TASK INSTRUCTIONS: Return the data below, unchanged.

DATASET:
>>>

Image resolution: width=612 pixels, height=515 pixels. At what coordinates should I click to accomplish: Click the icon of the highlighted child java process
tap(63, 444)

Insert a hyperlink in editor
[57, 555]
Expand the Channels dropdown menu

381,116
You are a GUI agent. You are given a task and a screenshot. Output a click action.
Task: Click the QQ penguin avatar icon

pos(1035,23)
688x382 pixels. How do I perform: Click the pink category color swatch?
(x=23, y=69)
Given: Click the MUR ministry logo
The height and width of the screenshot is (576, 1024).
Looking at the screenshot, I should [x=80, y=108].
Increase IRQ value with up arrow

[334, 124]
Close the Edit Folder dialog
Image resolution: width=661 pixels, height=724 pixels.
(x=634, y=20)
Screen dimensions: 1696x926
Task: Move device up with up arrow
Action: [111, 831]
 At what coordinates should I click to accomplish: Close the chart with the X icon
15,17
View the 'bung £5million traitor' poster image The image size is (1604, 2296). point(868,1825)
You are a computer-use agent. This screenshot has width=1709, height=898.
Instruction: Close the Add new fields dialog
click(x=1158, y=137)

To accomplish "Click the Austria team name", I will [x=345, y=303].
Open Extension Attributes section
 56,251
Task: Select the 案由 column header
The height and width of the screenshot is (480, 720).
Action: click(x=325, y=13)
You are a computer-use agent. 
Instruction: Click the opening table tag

<<<

SOLUTION FOR THIS EXERCISE:
Image resolution: width=612 pixels, height=515 pixels. At what coordinates should I click to accomplish: Click the icon of the highlighted child java process
tap(63, 444)

Insert a hyperlink in editor
[57, 555]
Expand the Channels dropdown menu

381,116
You are a GUI agent. You are given a task and a screenshot. Output a click action.
Task: Click the QQ penguin avatar icon

pos(1035,23)
688x382 pixels. How do I perform: Click the pink category color swatch?
(x=23, y=69)
Given: Click the MUR ministry logo
The height and width of the screenshot is (576, 1024).
Looking at the screenshot, I should [x=80, y=108].
Increase IRQ value with up arrow

[334, 124]
Close the Edit Folder dialog
Image resolution: width=661 pixels, height=724 pixels.
(x=634, y=20)
Screen dimensions: 1696x926
Task: Move device up with up arrow
Action: [111, 831]
 At what coordinates should I click to accomplish: Close the chart with the X icon
15,17
View the 'bung £5million traitor' poster image The image size is (1604, 2296). point(868,1825)
You are a computer-use agent. This screenshot has width=1709, height=898.
Instruction: Close the Add new fields dialog
click(x=1158, y=137)

To accomplish "Click the Austria team name", I will [x=345, y=303].
Open Extension Attributes section
 56,251
Task: Select the 案由 column header
The height and width of the screenshot is (480, 720).
Action: click(x=325, y=13)
You are a computer-use agent. 
Instruction: Click the opening table tag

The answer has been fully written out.